:: Written request ::
Reproduce every line of the data word for word, leaving out the pictures.

:: Data on where items appear ::
--- Start ---

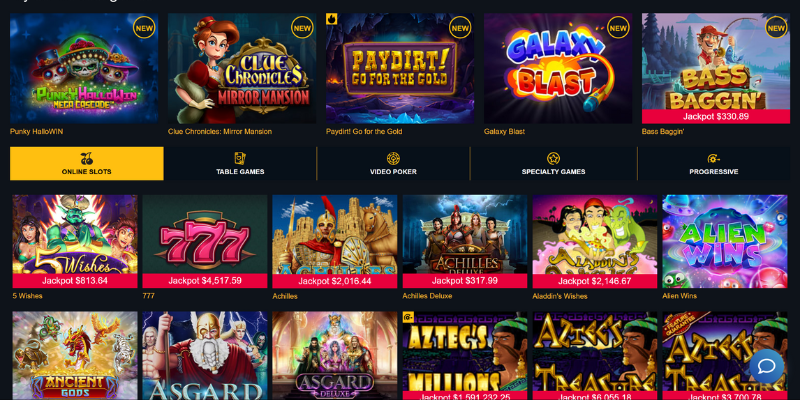The width and height of the screenshot is (800, 400).
Task: Click the progressive icon above Progressive
Action: (x=713, y=159)
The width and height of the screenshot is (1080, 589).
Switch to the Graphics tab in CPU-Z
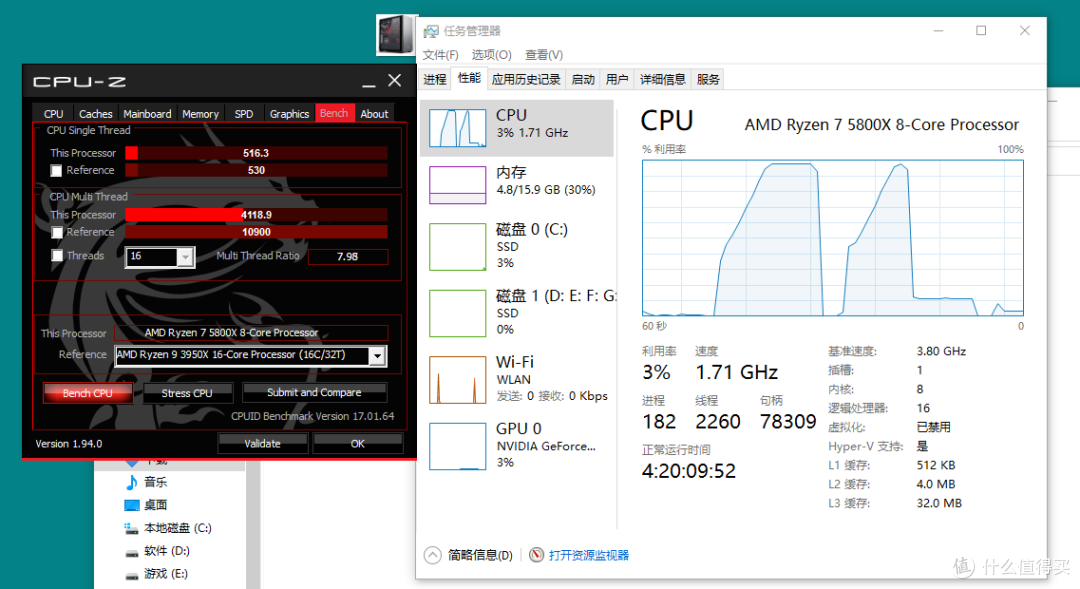[x=289, y=113]
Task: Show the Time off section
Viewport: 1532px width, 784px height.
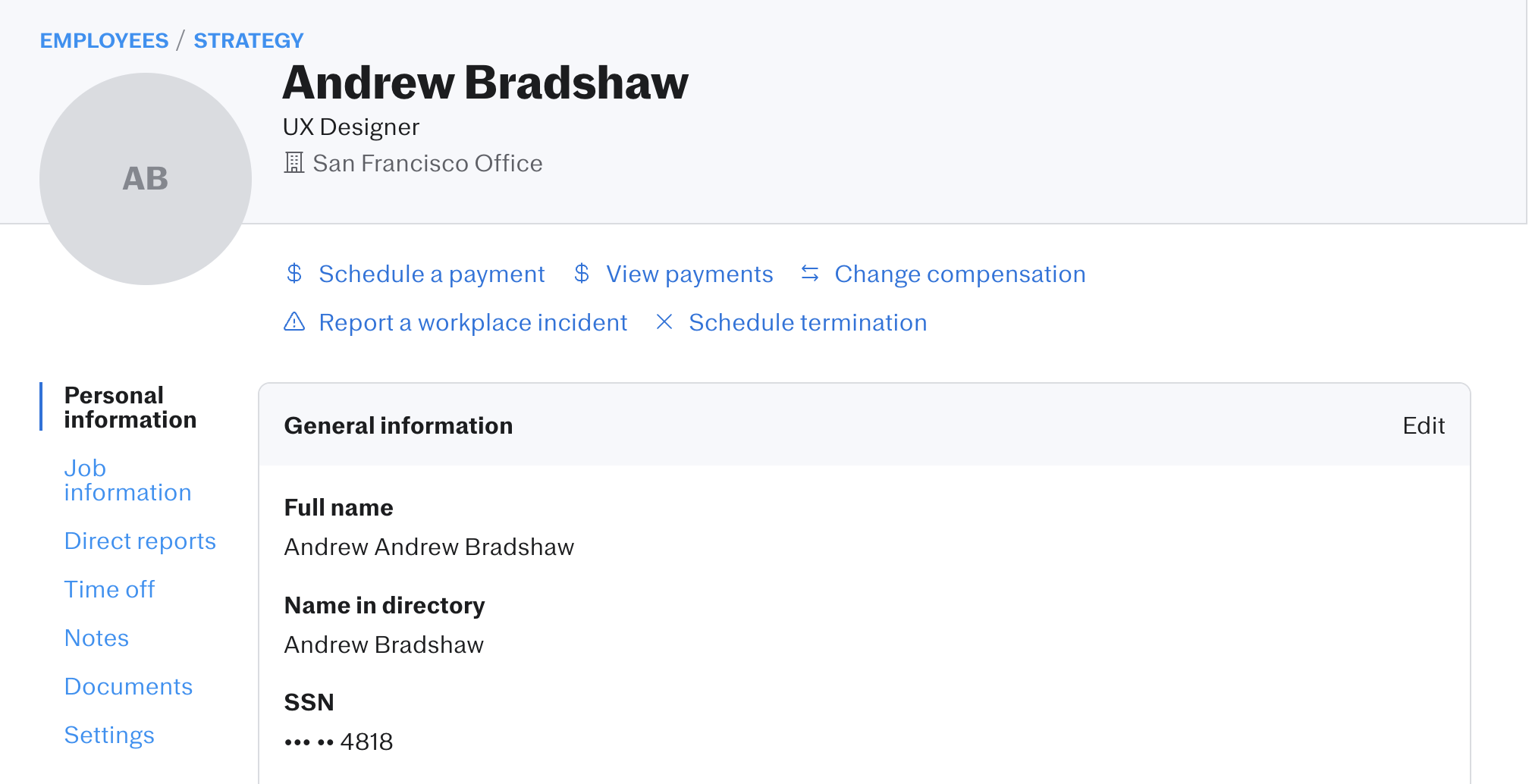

--- End ---

:: The completed task ::
The width and height of the screenshot is (800, 400).
Task: Click the progressive icon above Progressive
Action: (x=713, y=159)
The width and height of the screenshot is (1080, 589).
Switch to the Graphics tab in CPU-Z
[x=289, y=113]
Task: Show the Time off section
Viewport: 1532px width, 784px height.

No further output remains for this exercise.